Full Recipe Ingredients
- 1 lb extra lean ground turkey
- 1 large yellow onion, diced
- 3 cloves garlic, minced
- 1 bell pepper (red or green), chopped
- 2 cans (15 oz) beans (kidney, black, or pinto), rinsed and drained
- 1 can (28 oz) crushed or fire-roasted diced tomatoes
- 2 cups chicken or beef broth
- 2 tbsp chili powder
- 1 tbsp ground cumin
- 1 tsp smoked paprika
- Salt and pepper to taste
- 1 tbsp olive oil
Instructions
- Heat olive oil in a large pot or Dutch oven over medium-high heat. Add the ground turkey and cook until browned, breaking it into crumbles as it cooks.
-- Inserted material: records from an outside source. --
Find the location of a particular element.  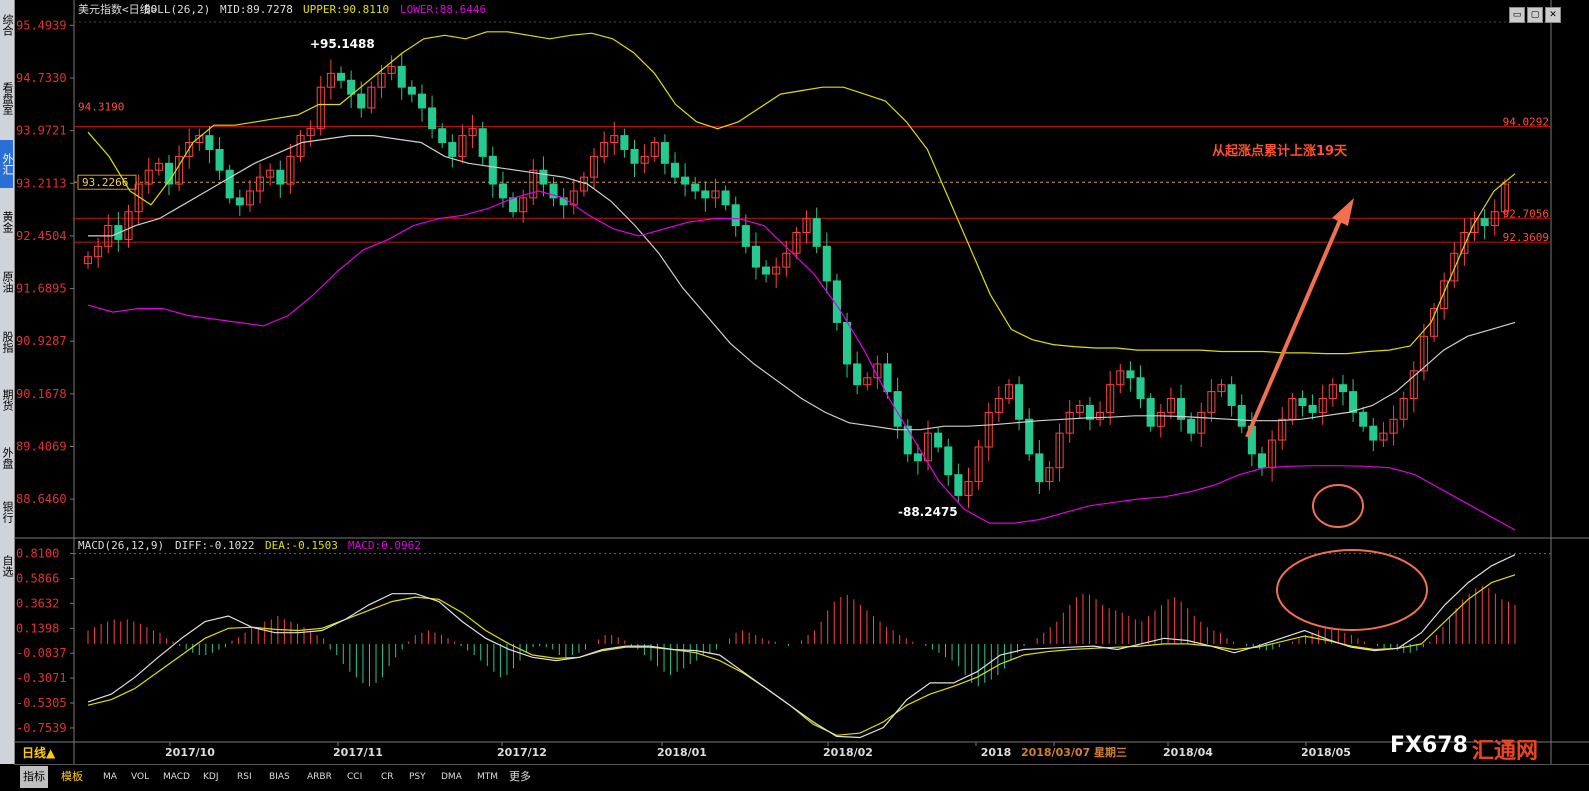

macd-circle is located at coordinates (1352, 590).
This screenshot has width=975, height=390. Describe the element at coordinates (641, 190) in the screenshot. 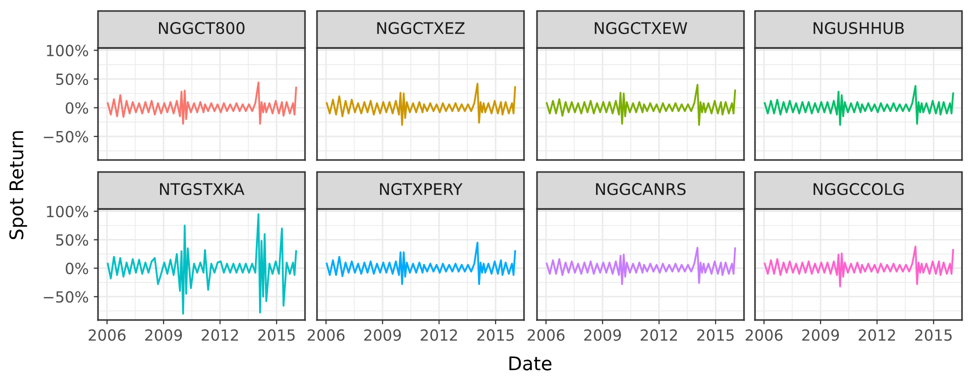

I see `chart-title: NGGCANRS` at that location.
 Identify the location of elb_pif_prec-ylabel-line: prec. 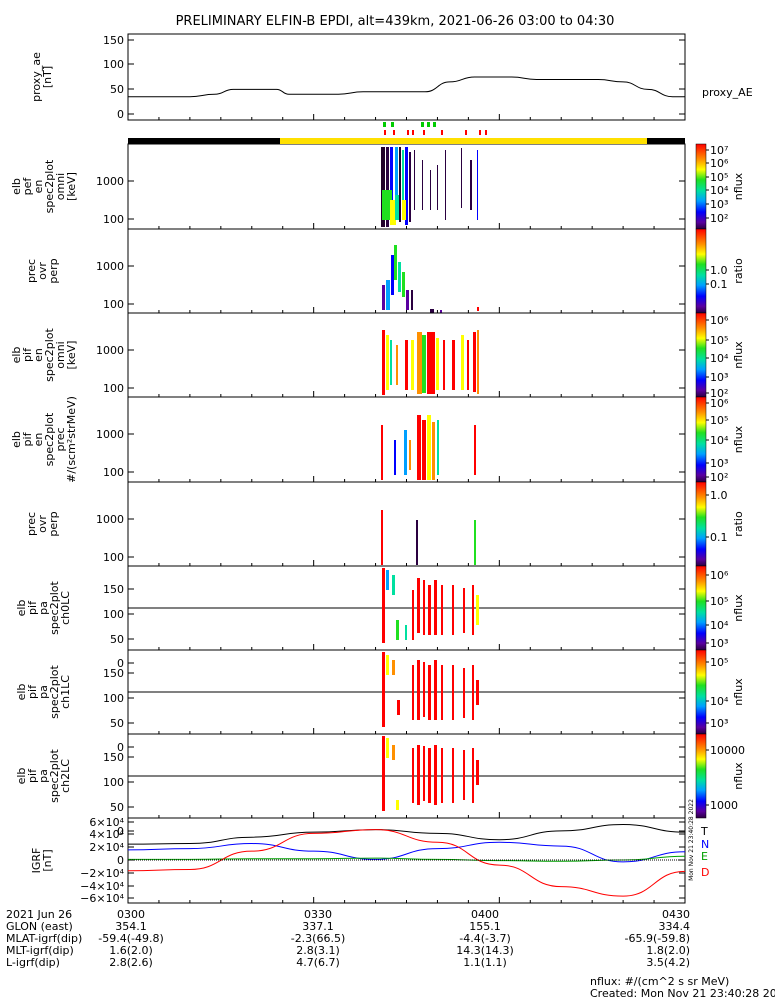
(60, 439).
- Add the diced onion, bell pepper, and minced garlic to the pot. Sauté for about 5 minutes until the vegetables are softened and fragrant.

- Stir in the chili powder, cumin, and smoked paprika, coating the meat and vegetables thoroughly to toast the spices.

- Pour in the diced tomatoes, beans, and broth. Stir well and bring the mixture to a gentle boil.

- Reduce heat to low, cover, and let the chili simmer for 20 minutes to allow the flavors to meld and the protein-packed broth to thicken.

Top your bowl with a dollop of Greek yogurt (for even more protein!) and some fresh cilantro, then dive into a dinner that fuels your body and delights your taste buds!